I have been in love and fallen out, so many times, that I can only talk about how to fall out of love, from my first hand experiences with love. But, with so many lovers around me, I have seen what love can bring out from them. Sometimes, it can be so confusing, I keep wondering if I should laugh or feel the sentiment. This has been happening right from the time I was in Pre-University, and in these many years, I have observed a common behaviour pattern in all of them.

During my pre-university, there were a lot of people I knew who claimed to be madly in love. There was one lame guy who would claim to be in love with every human being that is not male, and try to flirt with them all, but, unfortunately or fortunately (for the girl), his flirting would seem very brotherly. And there was this one guy Lokesh Jain, who was always with me, and we checked out the same girls too. But, he was madly in love with a girl too, and I did not check her out (surprises me). Every attempt made at coaxing him to ask the girl out would always go waste.
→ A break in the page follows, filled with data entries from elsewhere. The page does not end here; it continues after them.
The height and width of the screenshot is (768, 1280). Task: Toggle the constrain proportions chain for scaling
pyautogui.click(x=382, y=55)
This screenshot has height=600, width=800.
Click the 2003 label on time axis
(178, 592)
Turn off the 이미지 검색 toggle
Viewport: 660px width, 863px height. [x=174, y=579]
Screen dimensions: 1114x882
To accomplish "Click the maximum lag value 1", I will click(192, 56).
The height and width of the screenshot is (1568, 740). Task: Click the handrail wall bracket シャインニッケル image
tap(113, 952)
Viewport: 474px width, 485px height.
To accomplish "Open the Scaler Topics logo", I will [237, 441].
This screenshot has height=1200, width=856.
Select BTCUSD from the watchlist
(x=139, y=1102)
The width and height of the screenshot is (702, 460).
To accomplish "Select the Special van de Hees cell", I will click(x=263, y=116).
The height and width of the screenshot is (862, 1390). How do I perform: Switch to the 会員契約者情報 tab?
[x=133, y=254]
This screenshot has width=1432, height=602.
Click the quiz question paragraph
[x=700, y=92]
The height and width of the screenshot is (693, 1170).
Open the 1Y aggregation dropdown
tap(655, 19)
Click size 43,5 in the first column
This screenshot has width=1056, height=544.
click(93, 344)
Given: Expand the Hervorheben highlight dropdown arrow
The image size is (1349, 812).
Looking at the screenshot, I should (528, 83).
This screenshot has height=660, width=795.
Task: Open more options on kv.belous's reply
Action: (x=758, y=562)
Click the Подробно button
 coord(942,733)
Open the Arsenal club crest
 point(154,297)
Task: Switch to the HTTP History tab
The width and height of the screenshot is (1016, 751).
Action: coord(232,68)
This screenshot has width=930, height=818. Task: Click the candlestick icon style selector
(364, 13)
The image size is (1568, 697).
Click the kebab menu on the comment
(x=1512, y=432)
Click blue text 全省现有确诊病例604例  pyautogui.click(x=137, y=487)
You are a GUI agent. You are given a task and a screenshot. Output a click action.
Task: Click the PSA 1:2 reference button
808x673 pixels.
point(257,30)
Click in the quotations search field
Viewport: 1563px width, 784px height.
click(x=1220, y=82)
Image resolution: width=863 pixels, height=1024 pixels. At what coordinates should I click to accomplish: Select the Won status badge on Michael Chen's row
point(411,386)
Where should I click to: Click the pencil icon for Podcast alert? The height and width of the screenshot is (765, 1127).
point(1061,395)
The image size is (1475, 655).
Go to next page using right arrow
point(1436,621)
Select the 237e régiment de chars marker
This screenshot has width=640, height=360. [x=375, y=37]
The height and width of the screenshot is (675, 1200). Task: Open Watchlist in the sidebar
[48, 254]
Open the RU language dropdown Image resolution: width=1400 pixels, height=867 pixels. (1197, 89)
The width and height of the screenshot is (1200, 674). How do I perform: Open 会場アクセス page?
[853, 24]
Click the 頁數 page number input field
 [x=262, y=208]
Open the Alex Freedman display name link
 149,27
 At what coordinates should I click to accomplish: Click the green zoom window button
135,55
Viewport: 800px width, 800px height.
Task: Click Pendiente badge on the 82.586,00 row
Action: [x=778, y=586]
He would talk to any girl like they were his buddies from the time he roamed the streets naked, but, when it came to this girl, the only thing that he could talk was empty gusts of wind. Then was this guy, who was made to believe that he was in love with this girl by the guy I just mentioned and me. This guy actually asked me to go ask that girl out from his side, and when I said “Dude, what if she says a no because I went”, he came the next day wearing a three piece suit, to ask her out. Unfortunately, it was Lokesh and me who got a beautiful 5 pages of letter from him, expressing his immense love/hatred for us. We never understood what he wrote, thanks to that pretty handwriting of his. There were a few more like this. But, at that age, I observed a common behaviour in each of them : All claimed of not being able to talk a word when the girl they claim to love was in front of them… How lame! I wish I fell in love then, I would have surely walked up to the girl!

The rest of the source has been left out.